▸ MATERIALE DI LAVORO
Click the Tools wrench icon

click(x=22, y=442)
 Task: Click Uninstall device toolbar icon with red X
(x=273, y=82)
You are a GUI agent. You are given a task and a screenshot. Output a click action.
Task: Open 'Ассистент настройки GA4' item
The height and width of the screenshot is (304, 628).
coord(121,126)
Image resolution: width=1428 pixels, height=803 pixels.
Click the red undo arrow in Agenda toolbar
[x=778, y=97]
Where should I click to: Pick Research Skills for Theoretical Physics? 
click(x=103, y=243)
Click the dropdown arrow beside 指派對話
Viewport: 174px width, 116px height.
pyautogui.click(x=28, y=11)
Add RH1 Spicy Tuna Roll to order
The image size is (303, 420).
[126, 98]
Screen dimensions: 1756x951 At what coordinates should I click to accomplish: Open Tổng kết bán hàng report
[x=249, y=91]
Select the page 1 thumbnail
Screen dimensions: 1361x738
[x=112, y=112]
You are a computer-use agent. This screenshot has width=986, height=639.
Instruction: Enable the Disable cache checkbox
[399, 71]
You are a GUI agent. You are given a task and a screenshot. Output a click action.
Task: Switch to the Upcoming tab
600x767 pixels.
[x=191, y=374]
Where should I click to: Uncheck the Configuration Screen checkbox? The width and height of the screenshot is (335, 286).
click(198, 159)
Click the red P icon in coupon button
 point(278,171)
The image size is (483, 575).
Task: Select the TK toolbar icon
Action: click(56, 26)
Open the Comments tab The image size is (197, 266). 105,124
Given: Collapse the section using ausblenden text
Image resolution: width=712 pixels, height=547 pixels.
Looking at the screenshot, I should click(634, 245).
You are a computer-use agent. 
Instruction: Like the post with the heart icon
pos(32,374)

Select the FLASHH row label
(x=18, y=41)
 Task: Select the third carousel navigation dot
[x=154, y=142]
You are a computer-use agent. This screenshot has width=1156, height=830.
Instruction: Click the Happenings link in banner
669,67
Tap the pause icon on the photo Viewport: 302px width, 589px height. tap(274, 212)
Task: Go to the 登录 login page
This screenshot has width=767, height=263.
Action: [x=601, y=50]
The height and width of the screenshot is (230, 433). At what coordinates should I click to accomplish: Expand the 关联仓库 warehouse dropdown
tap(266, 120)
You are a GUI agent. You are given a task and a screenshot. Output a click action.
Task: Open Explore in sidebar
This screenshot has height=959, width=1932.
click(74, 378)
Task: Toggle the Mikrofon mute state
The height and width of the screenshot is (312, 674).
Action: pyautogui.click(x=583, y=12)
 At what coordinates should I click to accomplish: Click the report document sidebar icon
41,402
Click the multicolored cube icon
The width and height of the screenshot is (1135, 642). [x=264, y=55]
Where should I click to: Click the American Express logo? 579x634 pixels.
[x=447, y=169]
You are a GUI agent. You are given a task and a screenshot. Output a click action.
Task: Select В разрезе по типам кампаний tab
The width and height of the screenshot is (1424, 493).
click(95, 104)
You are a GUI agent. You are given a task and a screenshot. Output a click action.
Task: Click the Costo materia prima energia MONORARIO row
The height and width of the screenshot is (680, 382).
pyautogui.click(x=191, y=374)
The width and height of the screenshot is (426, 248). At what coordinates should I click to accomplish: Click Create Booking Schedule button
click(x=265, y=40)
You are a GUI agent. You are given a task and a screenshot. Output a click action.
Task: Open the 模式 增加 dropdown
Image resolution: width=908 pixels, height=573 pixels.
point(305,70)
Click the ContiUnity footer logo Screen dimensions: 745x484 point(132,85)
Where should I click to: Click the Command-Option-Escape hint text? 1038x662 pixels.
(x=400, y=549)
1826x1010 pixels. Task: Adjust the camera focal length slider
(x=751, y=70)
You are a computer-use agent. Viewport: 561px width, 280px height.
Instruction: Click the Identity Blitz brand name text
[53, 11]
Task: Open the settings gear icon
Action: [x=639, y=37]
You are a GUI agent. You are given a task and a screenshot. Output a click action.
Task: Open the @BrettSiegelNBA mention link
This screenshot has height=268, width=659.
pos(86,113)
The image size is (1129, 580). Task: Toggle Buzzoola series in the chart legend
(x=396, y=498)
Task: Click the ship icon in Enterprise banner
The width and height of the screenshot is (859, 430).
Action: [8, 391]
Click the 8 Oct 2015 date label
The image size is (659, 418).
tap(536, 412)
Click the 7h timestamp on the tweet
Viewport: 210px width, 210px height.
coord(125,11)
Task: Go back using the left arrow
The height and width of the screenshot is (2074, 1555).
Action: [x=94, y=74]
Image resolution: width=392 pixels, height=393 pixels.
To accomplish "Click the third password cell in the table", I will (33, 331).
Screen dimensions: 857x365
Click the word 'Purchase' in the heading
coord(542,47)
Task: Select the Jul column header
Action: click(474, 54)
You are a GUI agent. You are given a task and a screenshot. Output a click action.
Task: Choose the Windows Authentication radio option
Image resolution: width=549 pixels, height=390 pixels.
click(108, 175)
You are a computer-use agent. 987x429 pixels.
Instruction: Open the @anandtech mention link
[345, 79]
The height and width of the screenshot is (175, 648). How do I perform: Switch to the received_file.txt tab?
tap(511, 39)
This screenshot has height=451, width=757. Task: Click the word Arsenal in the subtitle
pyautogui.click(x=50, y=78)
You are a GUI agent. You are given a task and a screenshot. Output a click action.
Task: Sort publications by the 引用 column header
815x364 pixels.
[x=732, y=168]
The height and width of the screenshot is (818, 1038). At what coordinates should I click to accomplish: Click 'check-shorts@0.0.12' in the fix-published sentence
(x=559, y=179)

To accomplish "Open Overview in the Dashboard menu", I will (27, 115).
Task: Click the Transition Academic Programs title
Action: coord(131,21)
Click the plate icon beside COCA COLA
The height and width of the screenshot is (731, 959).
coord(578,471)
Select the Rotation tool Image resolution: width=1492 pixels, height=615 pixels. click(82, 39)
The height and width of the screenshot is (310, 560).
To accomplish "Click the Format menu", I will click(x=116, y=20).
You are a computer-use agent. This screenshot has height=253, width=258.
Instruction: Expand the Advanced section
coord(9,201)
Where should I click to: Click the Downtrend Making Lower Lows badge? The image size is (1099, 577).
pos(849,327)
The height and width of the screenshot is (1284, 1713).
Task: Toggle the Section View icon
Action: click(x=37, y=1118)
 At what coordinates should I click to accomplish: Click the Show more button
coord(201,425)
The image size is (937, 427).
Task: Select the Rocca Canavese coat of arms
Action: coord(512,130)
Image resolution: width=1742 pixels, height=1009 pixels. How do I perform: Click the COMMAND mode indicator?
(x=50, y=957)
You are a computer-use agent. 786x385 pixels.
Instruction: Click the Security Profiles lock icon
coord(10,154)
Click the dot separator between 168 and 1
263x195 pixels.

▸ DA SVOLGERE
Riporta tutte le righe qui sopra in una tabella Markdown con le colonne «n» e «Riga». Numera ogni riga e salta quelle vuote.

▸ SVOLGIMENTO
| n | Riga |
|---|---|
| 1 | Click the Tools wrench icon |
| 2 | click(x=22, y=442) |
| 3 |  Task: Click Uninstall device toolbar icon with red X |
| 4 | (x=273, y=82) |
| 5 | You are a GUI agent. You are given a task and a screenshot. Output a click action. |
| 6 | Task: Open 'Ассистент настройки GA4' item |
| 7 | The height and width of the screenshot is (304, 628). |
| 8 | coord(121,126) |
| 9 | Image resolution: width=1428 pixels, height=803 pixels. |
| 10 | Click the red undo arrow in Agenda toolbar |
| 11 | [x=778, y=97] |
| 12 | Where should I click to: Pick Research Skills for Theoretical Physics?  |
| 13 | click(x=103, y=243) |
| 14 | Click the dropdown arrow beside 指派對話 |
| 15 | Viewport: 174px width, 116px height. |
| 16 | pyautogui.click(x=28, y=11) |
| 17 | Add RH1 Spicy Tuna Roll to order |
| 18 | The image size is (303, 420). |
| 19 | [126, 98] |
| 20 | Screen dimensions: 1756x951 At what coordinates should I click to accomplish: Open Tổng kết bán hàng report |
| 21 | [x=249, y=91] |
| 22 | Select the page 1 thumbnail |
| 23 | Screen dimensions: 1361x738 |
| 24 | [x=112, y=112] |
| 25 | You are a computer-use agent. This screenshot has width=986, height=639. |
| 26 | Instruction: Enable the Disable cache checkbox |
| 27 | [399, 71] |
| 28 | You are a GUI agent. You are given a task and a screenshot. Output a click action. |
| 29 | Task: Switch to the Upcoming tab |
| 30 | 600x767 pixels. |
| 31 | [x=191, y=374] |
| 32 | Where should I click to: Uncheck the Configuration Screen checkbox? The width and height of the screenshot is (335, 286). |
| 33 | click(198, 159) |
| 34 | Click the red P icon in coupon button |
| 35 |  point(278,171) |
| 36 | The image size is (483, 575). |
| 37 | Task: Select the TK toolbar icon |
| 38 | Action: click(56, 26) |
| 39 | Open the Comments tab The image size is (197, 266). 105,124 |
| 40 | Given: Collapse the section using ausblenden text |
| 41 | Image resolution: width=712 pixels, height=547 pixels. |
| 42 | Looking at the screenshot, I should click(634, 245). |
| 43 | You are a computer-use agent.  |
| 44 | Instruction: Like the post with the heart icon |
| 45 | pos(32,374) |
| 46 | Select the FLASHH row label |
| 47 | (x=18, y=41) |
| 48 |  Task: Select the third carousel navigation dot |
| 49 | [x=154, y=142] |
| 50 | You are a computer-use agent. This screenshot has width=1156, height=830. |
| 51 | Instruction: Click the Happenings link in banner |
| 52 | 669,67 |
| 53 | Tap the pause icon on the photo Viewport: 302px width, 589px height. tap(274, 212) |
| 54 | Task: Go to the 登录 login page |
| 55 | This screenshot has width=767, height=263. |
| 56 | Action: [x=601, y=50] |
| 57 | The height and width of the screenshot is (230, 433). At what coordinates should I click to accomplish: Expand the 关联仓库 warehouse dropdown |
| 58 | tap(266, 120) |
| 59 | You are a GUI agent. You are given a task and a screenshot. Output a click action. |
| 60 | Task: Open Explore in sidebar |
| 61 | This screenshot has height=959, width=1932. |
| 62 | click(74, 378) |
| 63 | Task: Toggle the Mikrofon mute state |
| 64 | The height and width of the screenshot is (312, 674). |
| 65 | Action: pyautogui.click(x=583, y=12) |
| 66 |  At what coordinates should I click to accomplish: Click the report document sidebar icon |
| 67 | 41,402 |
| 68 | Click the multicolored cube icon |
| 69 | The width and height of the screenshot is (1135, 642). [x=264, y=55] |
| 70 | Where should I click to: Click the American Express logo? 579x634 pixels. |
| 71 | [x=447, y=169] |
| 72 | You are a GUI agent. You are given a task and a screenshot. Output a click action. |
| 73 | Task: Select В разрезе по типам кампаний tab |
| 74 | The width and height of the screenshot is (1424, 493). |
| 75 | click(95, 104) |
| 76 | You are a GUI agent. You are given a task and a screenshot. Output a click action. |
| 77 | Task: Click the Costo materia prima energia MONORARIO row |
| 78 | The height and width of the screenshot is (680, 382). |
| 79 | pyautogui.click(x=191, y=374) |
| 80 | The width and height of the screenshot is (426, 248). At what coordinates should I click to accomplish: Click Create Booking Schedule button |
| 81 | click(x=265, y=40) |
| 82 | You are a GUI agent. You are given a task and a screenshot. Output a click action. |
| 83 | Task: Open the 模式 增加 dropdown |
| 84 | Image resolution: width=908 pixels, height=573 pixels. |
| 85 | point(305,70) |
| 86 | Click the ContiUnity footer logo Screen dimensions: 745x484 point(132,85) |
| 87 | Where should I click to: Click the Command-Option-Escape hint text? 1038x662 pixels. |
| 88 | (x=400, y=549) |
| 89 | 1826x1010 pixels. Task: Adjust the camera focal length slider |
| 90 | (x=751, y=70) |
| 91 | You are a computer-use agent. Viewport: 561px width, 280px height. |
| 92 | Instruction: Click the Identity Blitz brand name text |
| 93 | [53, 11] |
| 94 | Task: Open the settings gear icon |
| 95 | Action: [x=639, y=37] |
| 96 | You are a GUI agent. You are given a task and a screenshot. Output a click action. |
| 97 | Task: Open the @BrettSiegelNBA mention link |
| 98 | This screenshot has height=268, width=659. |
| 99 | pos(86,113) |
| 100 | The image size is (1129, 580). Task: Toggle Buzzoola series in the chart legend |
| 101 | (x=396, y=498) |
| 102 | Task: Click the ship icon in Enterprise banner |
| 103 | The width and height of the screenshot is (859, 430). |
| 104 | Action: [8, 391] |
| 105 | Click the 8 Oct 2015 date label |
| 106 | The image size is (659, 418). |
| 107 | tap(536, 412) |
| 108 | Click the 7h timestamp on the tweet |
| 109 | Viewport: 210px width, 210px height. |
| 110 | coord(125,11) |
| 111 | Task: Go back using the left arrow |
| 112 | The height and width of the screenshot is (2074, 1555). |
| 113 | Action: [x=94, y=74] |
| 114 | Image resolution: width=392 pixels, height=393 pixels. |
| 115 | To accomplish "Click the third password cell in the table", I will (33, 331). |
| 116 | Screen dimensions: 857x365 |
| 117 | Click the word 'Purchase' in the heading |
| 118 | coord(542,47) |
| 119 | Task: Select the Jul column header |
| 120 | Action: click(474, 54) |
| 121 | You are a GUI agent. You are given a task and a screenshot. Output a click action. |
| 122 | Task: Choose the Windows Authentication radio option |
| 123 | Image resolution: width=549 pixels, height=390 pixels. |
| 124 | click(108, 175) |
| 125 | You are a computer-use agent. 987x429 pixels. |
| 126 | Instruction: Open the @anandtech mention link |
| 127 | [345, 79] |
| 128 | The height and width of the screenshot is (175, 648). How do I perform: Switch to the received_file.txt tab? |
| 129 | tap(511, 39) |
| 130 | This screenshot has height=451, width=757. Task: Click the word Arsenal in the subtitle |
| 131 | pyautogui.click(x=50, y=78) |
| 132 | You are a GUI agent. You are given a task and a screenshot. Output a click action. |
| 133 | Task: Sort publications by the 引用 column header |
| 134 | 815x364 pixels. |
| 135 | [x=732, y=168] |
| 136 | The height and width of the screenshot is (818, 1038). At what coordinates should I click to accomplish: Click 'check-shorts@0.0.12' in the fix-published sentence |
| 137 | (x=559, y=179) |
| 138 | To accomplish "Open Overview in the Dashboard menu", I will (27, 115). |
| 139 | Task: Click the Transition Academic Programs title |
| 140 | Action: coord(131,21) |
| 141 | Click the plate icon beside COCA COLA |
| 142 | The height and width of the screenshot is (731, 959). |
| 143 | coord(578,471) |
| 144 | Select the Rotation tool Image resolution: width=1492 pixels, height=615 pixels. click(82, 39) |
| 145 | The height and width of the screenshot is (310, 560). |
| 146 | To accomplish "Click the Format menu", I will click(x=116, y=20). |
| 147 | You are a computer-use agent. This screenshot has height=253, width=258. |
| 148 | Instruction: Expand the Advanced section |
| 149 | coord(9,201) |
| 150 | Where should I click to: Click the Downtrend Making Lower Lows badge? The image size is (1099, 577). |
| 151 | pos(849,327) |
| 152 | The height and width of the screenshot is (1284, 1713). |
| 153 | Task: Toggle the Section View icon |
| 154 | Action: click(x=37, y=1118) |
| 155 |  At what coordinates should I click to accomplish: Click the Show more button |
| 156 | coord(201,425) |
| 157 | The image size is (937, 427). |
| 158 | Task: Select the Rocca Canavese coat of arms |
| 159 | Action: coord(512,130) |
| 160 | Image resolution: width=1742 pixels, height=1009 pixels. How do I perform: Click the COMMAND mode indicator? |
| 161 | (x=50, y=957) |
| 162 | You are a computer-use agent. 786x385 pixels. |
| 163 | Instruction: Click the Security Profiles lock icon |
| 164 | coord(10,154) |
| 165 | Click the dot separator between 168 and 1 |
| 166 | 263x195 pixels. |